LVMHが標高2600mで造る5万円の1本も。「中国ワイン急成長」の実態
生産量の5割を占める山東・河北省
日本の25倍以上もの広い国土を持つ中国には、一口には括れないほど多様な気候風土が混在する。現在、中国には8つの主要ワイン産地があるが、一般に西高東低の地形のため、沿岸部から辿って見るとわかりやすい。 沿岸部、標高100~300mにある山東省は、中国ワインの4割以上を生産する最大のワイン産地だ。中国国内では比較的降水量も多くボルドーに似た海洋性気候を持ち、中国最古で最大手のシャトー・チャンユーが1892年に創業されて以降、ワイナリー数は150弱にも昇る。

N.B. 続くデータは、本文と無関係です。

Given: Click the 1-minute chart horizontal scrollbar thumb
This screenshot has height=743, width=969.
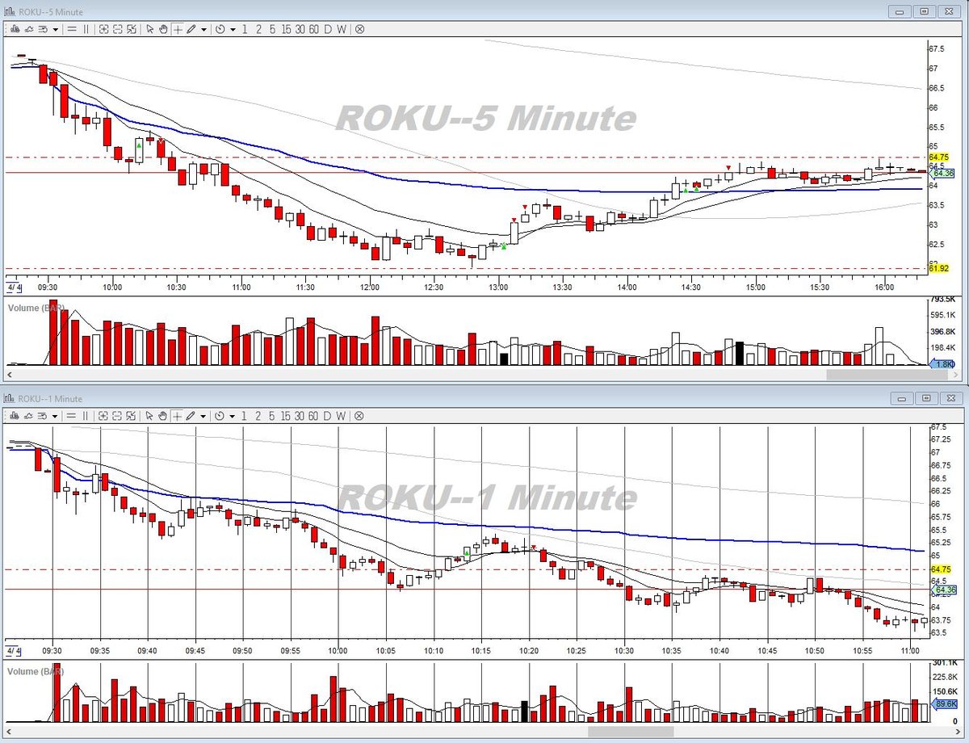Looking at the screenshot, I should [631, 731].
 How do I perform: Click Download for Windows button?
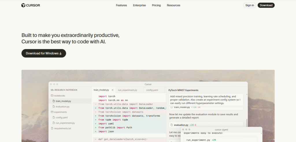44,53
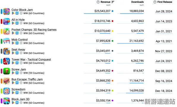Screen dimensions: 177x107
Task: Open the Pocket Champs: 3D Racing Games link
Action: (34, 30)
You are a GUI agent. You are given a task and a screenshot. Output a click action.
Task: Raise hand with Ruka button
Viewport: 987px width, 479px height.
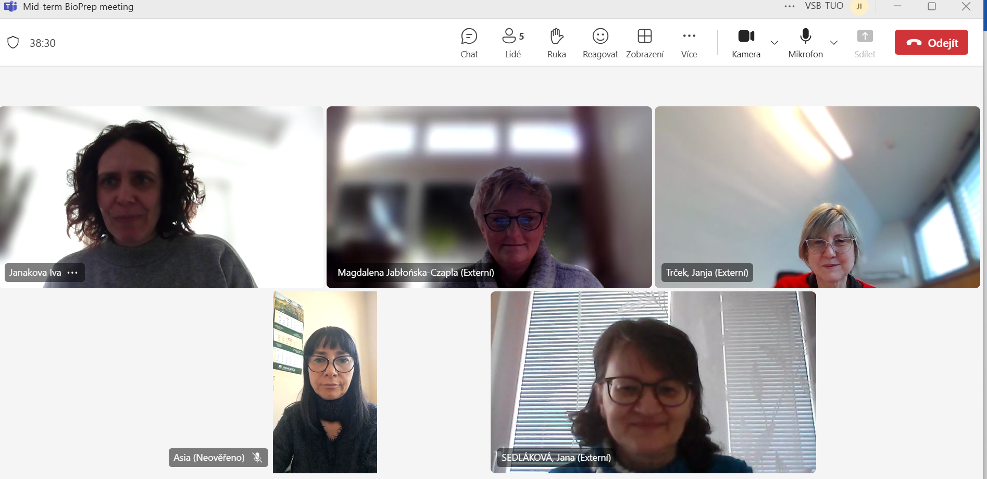tap(556, 43)
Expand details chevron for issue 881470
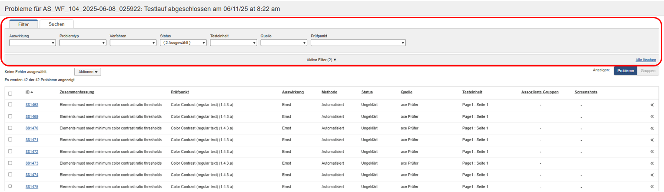The image size is (664, 192). 652,128
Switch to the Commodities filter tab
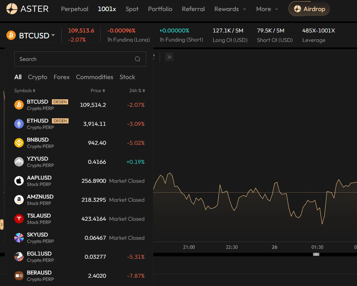This screenshot has height=286, width=357. [94, 77]
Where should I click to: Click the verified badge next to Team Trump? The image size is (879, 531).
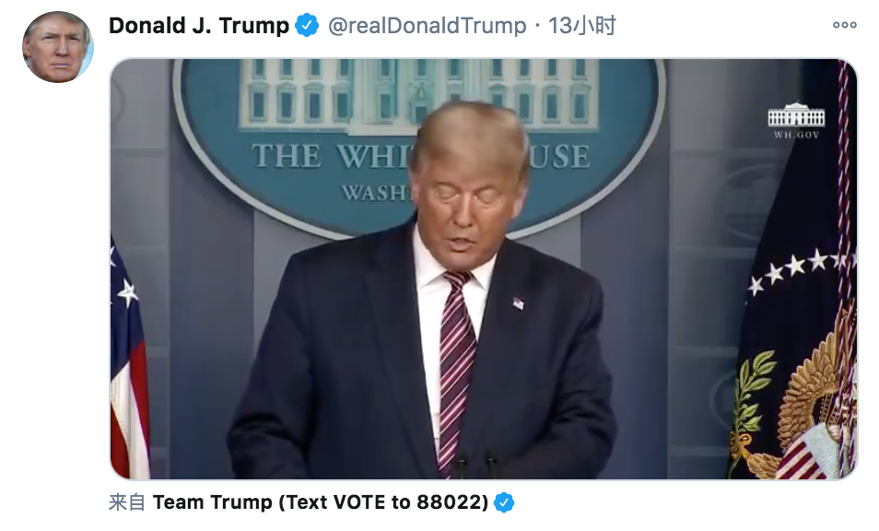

中国を代表する高級ワイン「ロンダイ」をはじめ、ドイツ人オーナーが青島に設立したシャトー・ナインピークスも、国際的な評価が高い。 首都・北京の隣にある河北省も生産量が多く、有名な長城ワインの本拠地もここにある。生産量は山東省に次ぎ2位で、山東省と合わせて中国で生産されるワインの5割以上を占める。 より内陸の標高1000m付近にある山西省は、品質にこだわったワイナリーが頭角を現しているエリアだ。中国初のブティック・ワイナリー、1997年創業のグレース・ヴィンヤードをはじめ、ペトリュスのオーナーであるムエックス・グループ最高責任者ジャン・クロード・ベルエ氏をコンサルタントに迎えたRongzi Wineryも建設され、注目を集めている。 ■唯一の格付け制度のある寧夏回族自治区 さらに内陸の寧夏回族自治区は、今中国で最も評価の高い注目のワイン産地として押さえておきたい。ブドウ栽培面積は約4万haと最大で、ワイナリー数も228(2023年)と最も多い。「モエ・エ・シャンドン」で知られるLVMHグループがスパークリングワイン生産の拠点として「シャンドン・チャイナ」を設立したのもここ寧夏だ。 特筆すべきが、国内で唯一独自の格付け制度を導入していること。ボルドーと同じ1級~5級の5段階による格付けで、格付けは2年に1度見直しされる。2021年の最新格付けは57ワイナリーが格付けされているが、1級は不在のままだ。 ワイン造りに力を入れる背景には、雇用不足解消や環境問題への対策もある。他の産業が少ない内陸部では、ワイン産業を国策として後押しすることで雇用創出へとつなげる狙いがある。さらにゴビ砂漠が近いため、黄砂の問題も深刻だ。大気汚染や健康被害も甚大な黄砂を押さえるために、緑化事業としてワイン用ブドウの栽培を促進しているのだ。